### CONSIGNE
Poursuivez l'extrait ci-dessous sur les relations amoureuses en Occident, en reprenant juste après sa dernière phrase.

Introduction
En matière de relations amoureuses, les sociétés occidentales offrent à l’observateur des visages contrastés. Nous sommes, pour reprendre la formule du philosophe Allan Bloom, des « romantiques désenchantés ». Nous sommes ( du moins plusieurs d’entre nous ) encore attachés aux idéaux du romantisme : l’amour inconditionnel qui triomphe de tous les obstacles, la passion qui se mue en union durable, le don de soi jusqu’au sacrifice, le mariage ou du moins le couple fondé sur l’amour plutôt que sur la raison. Mais nous sommes désenchantés parce que nous avons de plus en plus de mal à croire à ces idéaux, auxquels, déjà, des romantiques lucides comme Jane Austen mettaient des bémols.
La chanson Mamie, mamie, des sœurs Boulay, dit bien l’air du temps :
Mamie, mamie, tu veux savoir
C’est quand est-ce qu’on va se marier
Si une bonne fois j’l’emmènerai te voir
Si on prévoit faire des bébés
Tu sais astheure c’est pus pareil
Mes amoureux, je peux pas t’en parler
Ils sont comme les bijoux d’oreilles
On sait qu’on peut les enlever
Pour dormir ou juste pour changer
On se choisit au jour le jour
On se donne plus de rendez-vous
Si on se croise on fait l’amour
On s’fait la bise sur les joues
À la fin on rentre chez nous
Mamie, mamie, des fois j’me dis
Que l’amour, c’est comme le p’tit Jésus
Dans les histoires, ça fait joli
J’voudrais y croire, mais je l’sais pus
Nous voulons y croire, mais avec de plus en plus de peine. Pourquoi, au juste, avons-nous du mal à y croire ? Peut-être, tout simplement, parce que notre ambition de fonder un couple durable sur un sentiment amoureux s’est révélée déraisonnable. Nous en aurions trop demandé à la nature humaine.

### DONNÉES FOURNIES
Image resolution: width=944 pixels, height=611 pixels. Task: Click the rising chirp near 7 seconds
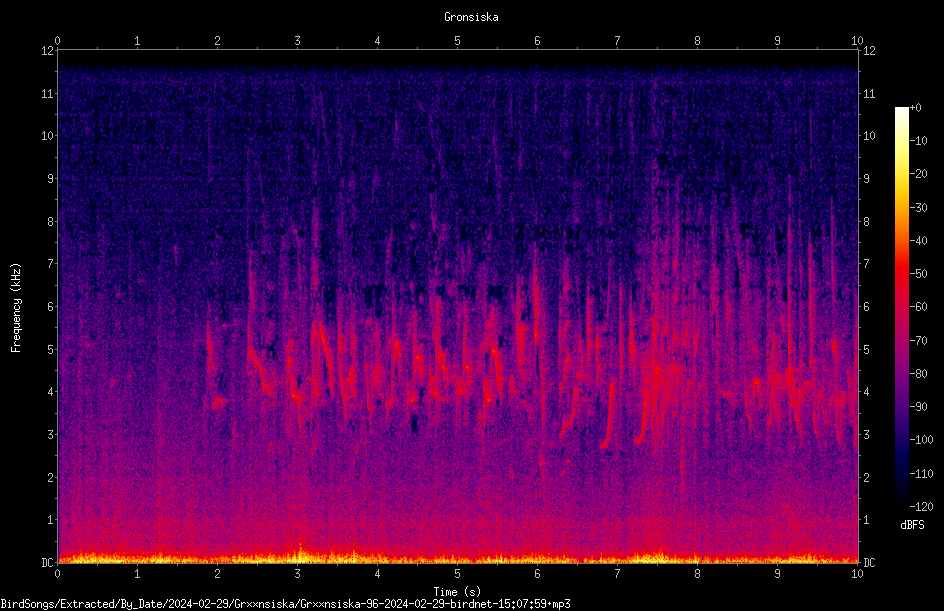(x=609, y=414)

### RÉPONSE CI-DESSOUS
Il faut, pour le comprendre, se souvenir que la généralisation du mariage d’amour en Occident est une conquête récente, du moins si l’on se compare aux sociétés européennes du Moyen Âge et de l’Ancien Régime. Dans La révolution de l’amour, le philosophe Luc Ferry a bien insisté sur ce point. Les rois et les reines d’autrefois, tout comme l’ensemble de l’aristocratie, ne se mariaient pas souvent par amour, même s’ils s’autorisaient des incartades, des aventures, voire des maîtresses ou des amants dûment reconnus. Ils contractaient des unions avantageuses sur le plan social, financier et politique, bien plus qu’ils n’écoutaient leur cœur. Il y avait à cela maintes raisons, dont celle-ci : l’amour ne leur semblait tout simplement pas assez fiable pour fonder le mariage.
Les réflexions de Montaigne, dans ses célèbres Essais, sont à cet égard on ne peut plus claires. À ses yeux, non seulement le mariage n’est pas fondé sur l’amour, mais il ne devrait pas l’être. Une tendre amitié, un compagnonnage cordial, demeurent à ses yeux la base la plus solide d’une union matrimoniale, alors que les amours sont par nature réservés ( pour un homme ) aux amantes qui pimentent la jeunesse d’un célibataire ou aux maîtresses qui agrémentent les jours d’un homme marié. Comme il le dit : « Le mariage a pour sa part l’utilité, la justice, l’honneur et la constance : un plaisir fade mais plus universel. L’amour se fonde sur le seul plaisir, et il comporte en vérité un plaisir plus chatouillant, plus vif et plus aigu. » Il ajoute, pour que ce soit plus clair : « Un bon mariage, s’il en existe, refuse la compagnie et les manières de faire de l’amour. Il tâche d’imiter celles de l’amitié. C’est une douce communauté de vie, pleine de continuité, de confiance et d’un nombre infini d’utiles et de solides services et d’obligations mutuelles. Aucune femme qui en savoure le goût ne voudrait tenir lieu de maîtresse ou d’amie [ amante ] à son mari. Si elle est logée dans son affection en qualité d’épouse, elle y est logée bien plus honorablement et plus sûrement. »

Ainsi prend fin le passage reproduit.